The Poetry of Academe

The Poetry of Academe

Through academic courses,  literary criticism, MFA programs and support for the small presses, the universities play a critical  role in today’s serious poetry. But what is it about academe that produces such indifferent poetry – generally mundane reflections on subjects that would not merit inclusion in a local newspaper? I’m not going to name offenders, but if the later selections in the Oxford Book of American Poetry {1} are anything to go by, the art form is now in a bad way.

Perhaps it’s the politics, what commentators on 100 Reasons NOT to Go to Graduate School, expressed as:

There are certainly kind and decent people in academia … most definitely. But this post is spot-on. With everyone working on (practically) lifetime appointments and nothing other than grad students and relatively meaningless awards and publications to hold over one another, the politics and infighting can get very ugly, very fast. {2}

The level of pettiness and downright disrespect that I’ve seen in academia is absolutely shocking, especially at the Ivies. You will find politics in any office or organization, certainly, but the concept of “professionalism” is almost totally absent in academe. {2}

The venerable emeritus professors still at Yale when I entered graduate school [in the 1960s] may have been reserved, puritanical WASPs, but they were men of honor who had given their lives to scholarship. Today in the elite schools, honor and ethics are gone. {2}

But no, there’s very little nastiness in the poetry published by the university presses: quite the opposite – it’s over-cautious in the main, an anaemic prissiness showing little gift for apposite diction, emotive phrasing, challenging subjects, or anything else that makes poetry memorable. Much is pedestrian thought in pedestrian language, perhaps inevitably so: its authors haven’t read, thought or lived enough to write anything of any value. Before Modernism, poets had long traditions to call on, and could simply allude to a wealth of shared understandings. Today poets must make their own solitary journeys across unrewarding landscapes, carrying everything with them, and therefore, because lacking adequate experience or survival skills, continually making a nuisance of themselves to professional rescue teams and the like.

But, returning to academe, perhaps the tenure track is to blame:

Thanks for your comments on the ridiculous posting that academe is based on merit.

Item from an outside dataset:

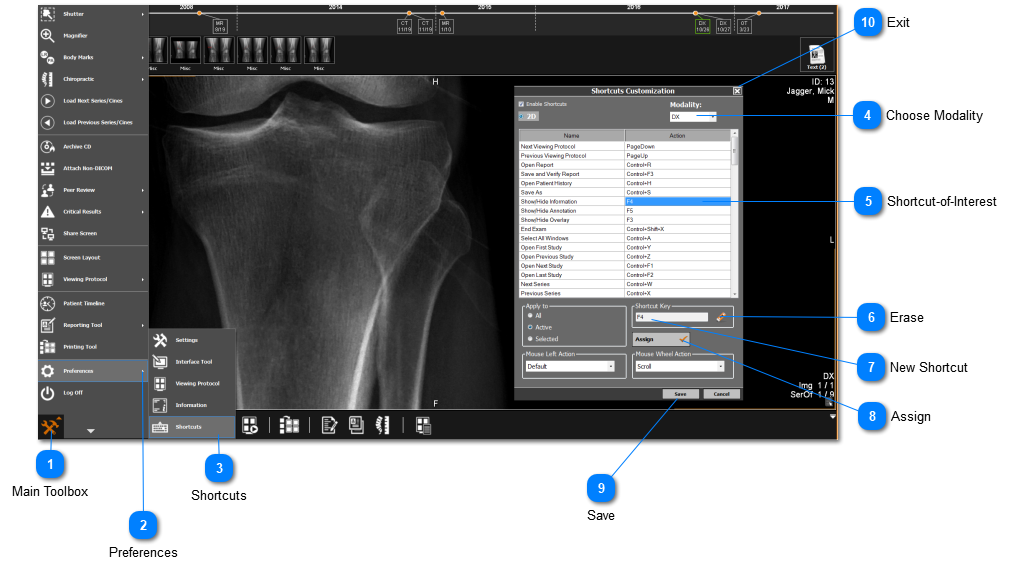The image size is (1013, 576).
Task: Select the All radio button
Action: [x=530, y=315]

What at load of B.S. Tenure breeds mediocrity and academe is ruled by The Tenured Mediocrity. Anyone who doesn’t fit into their P.C. paradigm would be wise to leave academe A.S.A.P. {3}

So perhaps no one dares to put a foot wrong, given the difficulty of attaining tenure. {4} How many of our good poets have been politically correct? Chaucer, no doubt, but he was a court poet. Spencer and Shakespeare, perhaps, but both lived in a police state. Of the others, Eliot, Pound, Hardy, Tennyson, the Romantics, the Augustans, Jonson . . .? None come to me offhand. How many taught at school or university? Before the post-war expansion of higher education in Britain and America, very few I think.  They had independent incomes, pensions provided by wealthy patrons, or wrote poetry as a sideline to playwriting or journalism, or a held country living as curates and parsons, or took subscriptions for substantial translations in the manner of Pope. Etc.

Then possibly it’s the alternative meaning of ‘academic’ that applies, i.e. not of practical relevance, of theoretical interest only. Many academic poems do seem classroom exercises, lacking the deep convictions that come from living in the hard, everyday world. Is your journey really necessary? ran the hoardings in world war two Britain. Perhaps the same should be asked of so much now crowding the small and university presses. Is your poem really necessary? If it’s more of the stuff that everyone else is writing, the answer must surely be no.

End Notes

1. Oxford Book of American Poetry. Chosen and Edited by David Lehman. O.U.P., 2006.
2. 100 Reasons NOT to Go to Graduate School: 84. The politics are vicious. Monday, June 11, 2012.
3. 100 Reasons NOT to Go to Graduate School: 71. The tenure track is brutal.
4. Should I Just Quit Academia? It’s the last thing I want to do, but I may have no choice by Patrick Iber. Slate, March 2014.